» **What you have to do**: Restate the records in the stretch from the line containing "Where should I" through the line containing "Click the Inv. INV profile field", renaming "Remove Group" to "Delete Group" and leaving everything else unchanged. Omit the pictures from your answer.

----- Extracted data

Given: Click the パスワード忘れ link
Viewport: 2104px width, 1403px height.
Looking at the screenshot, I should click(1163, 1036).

----------
----- Extracted data

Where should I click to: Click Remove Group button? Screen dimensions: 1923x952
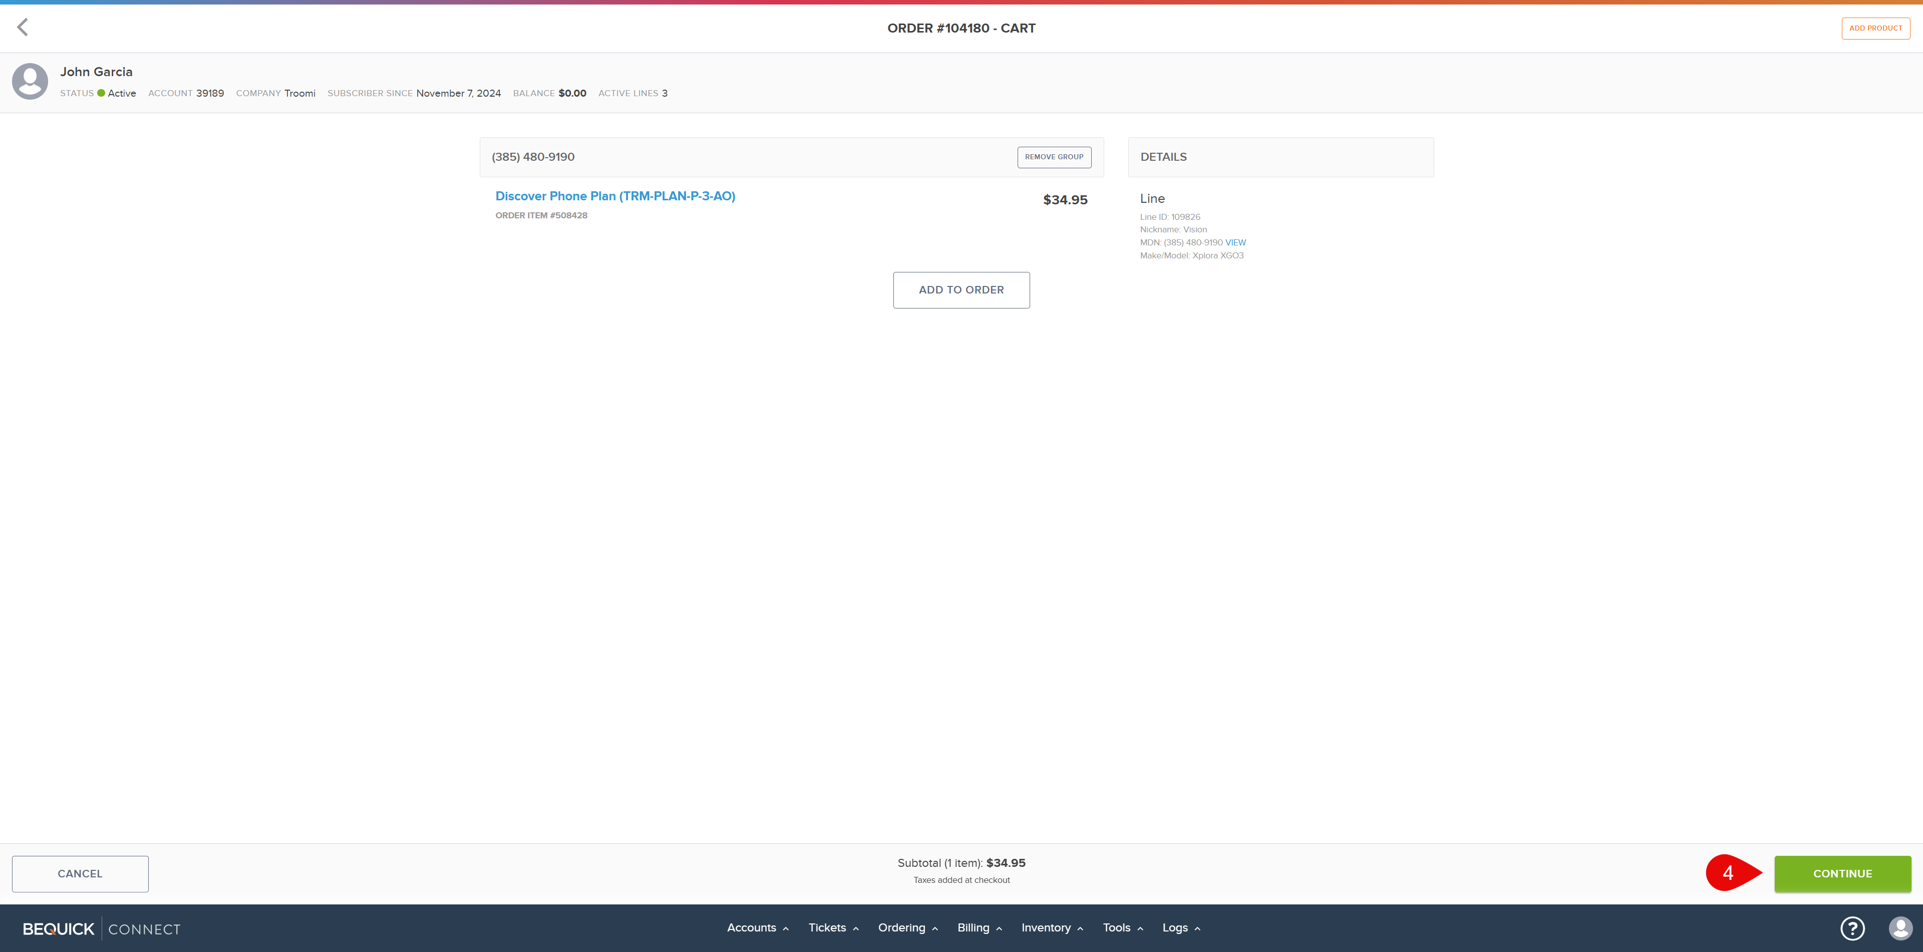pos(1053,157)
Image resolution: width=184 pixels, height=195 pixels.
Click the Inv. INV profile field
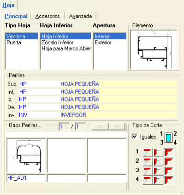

----------
----- Extracted data

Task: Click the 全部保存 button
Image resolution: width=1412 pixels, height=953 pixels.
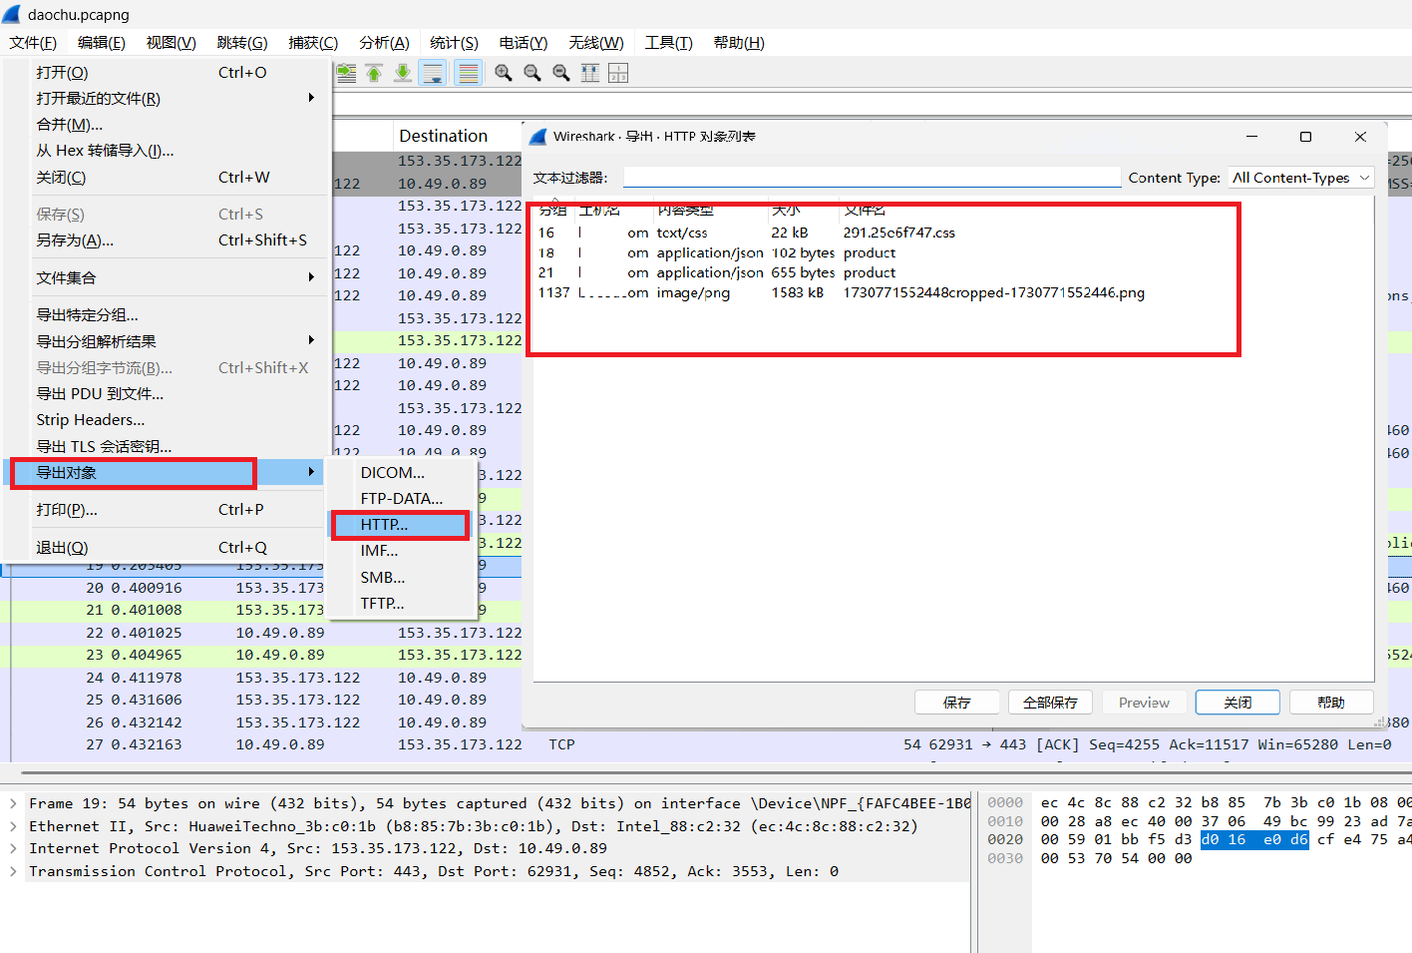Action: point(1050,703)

----------

» **Written response**:
Where should I click to: Click Delete Group button? Screen dimensions: 1923x952
pos(1053,157)
Image resolution: width=184 pixels, height=195 pixels.
Click the Inv. INV profile field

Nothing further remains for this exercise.